In the first half of this year, China produced 323 million tons of crude steel, accounting for 72 percent of Asia's total steel output and 46 percent of world totals. The heady level of steel output certainly leads to growth in the consumption of iron ore. Under such circumstances, how could China be able to persuade foreign iron ore suppliers to lower their prices while demonstrating its voracious demand for the non-renewable fossil resources?
However, a staggering five-fold-odd rise in steel output (from 100 million tons in 2000 to an estimated 650 million tons in 2010) over the past decade seems to have indicated an end of era for the booming steel sector. China's steel industry is getting close to its output peak. The ceiling of its marginal profit first emerged as early as late 2007, and the profit level has since been falling.

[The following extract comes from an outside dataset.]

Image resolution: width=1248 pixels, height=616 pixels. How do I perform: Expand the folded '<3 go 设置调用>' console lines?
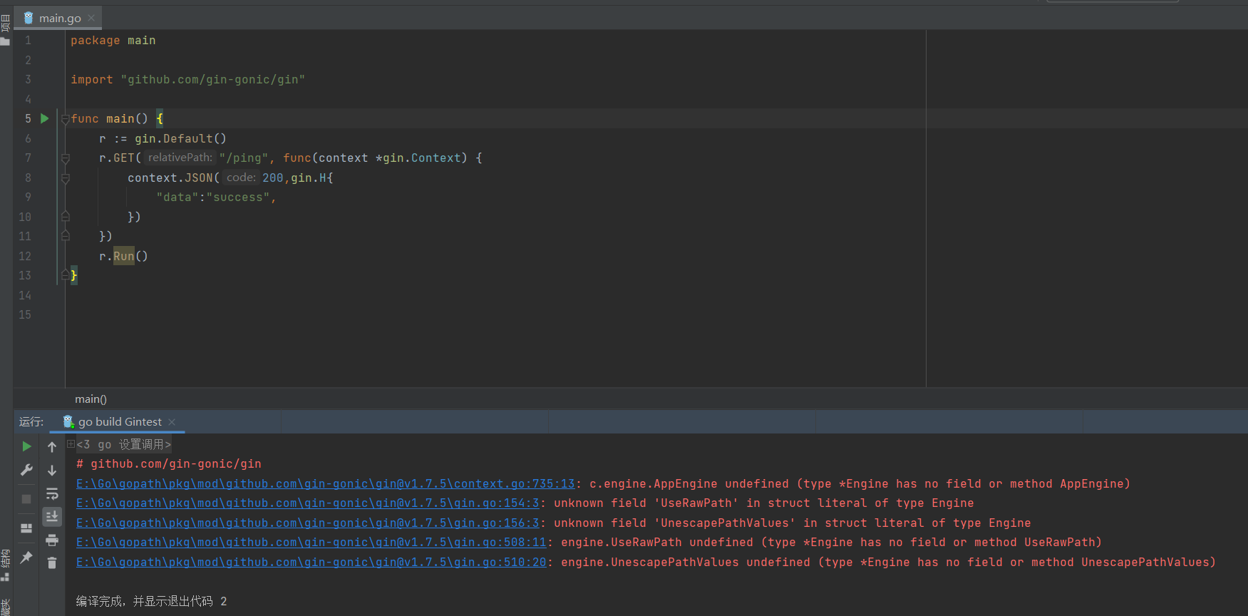71,444
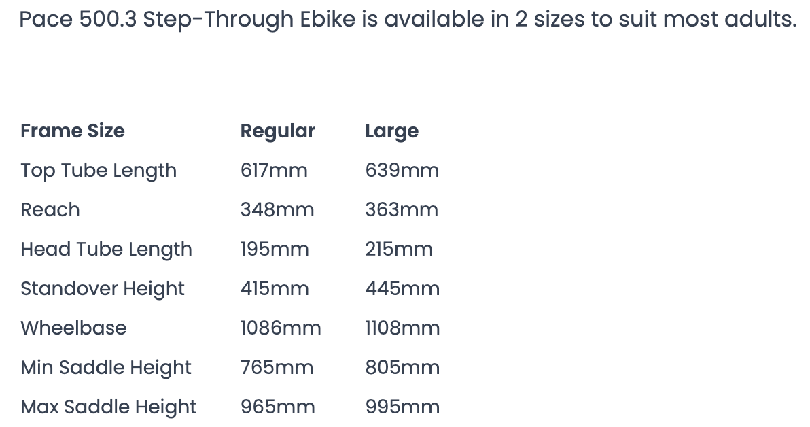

This round of long-term industry boom was predominately stimulated by the rough-edged, extensional economic development mode that not only focused on gross output expansion, but depended heavily on resources-intensive sectors, often high energy consuming and polluting, and cheap labor force.
But this kind of traditional development pattern is eventually being replaced by novel guidelines featuring economic transformation, industry updating, and rural and urban integration. This has required the steel industry to make corresponding changes, further enhance the degree of concentration, eliminate outdated and superfluous capacity, reinforce development of new products, and step up environmental disciplines.